その背景には、日本が誇る偉大な「続き物」タイトルの存在があるのかもしれません。
- 龍が如くシリーズ(0〜8、外伝...全部繋がってる!)
- バイオハザード(時系列や人間関係の把握が必要)
- デビルメイクライ(ダンテとバージルの確執を知らないと熱くなれない)
特に『龍が如く』などは、最新作に追いつくまでに数百時間が必要です。
「タイパ(タイムパフォーマンス)」が叫ばれる現代において、「ハマるかどうかも分からないシリーズの、過去作すべてを履修する」というのは、あまりにも高すぎるハードルです。
最近のゲーム(『キングダムカム2』や『ダイイングライト』新作など)が、ナンバリングでありながら「前作をやってなくても楽しめます!」と必死にアピールするのは、この「続き物疲れ」への配慮でしょう。
Marvel Rivalsが日本で苦戦している背景には、こうした「日本のゲーム教育」によって培われた、「全容を知らないまま飛び込むことへの恐怖心」があるのかもしれません。
もし「世界観をサクッと知りたい!」という方は『アベンジャーズ』からでもOKですが、
個人的には公開順、つまり伝説の始まりである『アイアンマン』(2008年)から順に観るのが一番のオススメです。

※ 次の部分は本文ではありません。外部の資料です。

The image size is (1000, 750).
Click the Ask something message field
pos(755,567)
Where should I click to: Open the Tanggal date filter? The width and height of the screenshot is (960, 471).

2. 「カジュアル」か「ガチ」か、どっちつかずのゲーム性
2つ目はゲーム性の問題です。 Marvel Rivalsは、「お祭りゲー(カジュアル)」なのか「競技シューター(ランク)」なのか、立ち位置が少し曖昧に見えているのかもしれません。
6vs6という人数、派手すぎるスキル。戦場は常にカオスです。 「ロールキューなし」という仕様のおかげで、DPS多めの構成や、かつてのOW1のようなタンク・サポ多めの構成も許容される自由さがあります。
ただ、日本のゲーマーは「明確なルールの中で、自分の実力を証明する」ことを好む傾向があります。 『LoL』や『Valorant』、あるいは『FF14』の高難易度コンテンツのように、「この場面ではこれが正解」「これはセオリー外」という「共通の解」がカチッと決まっているゲームの方が、安心して熱中できる人が多い印象です。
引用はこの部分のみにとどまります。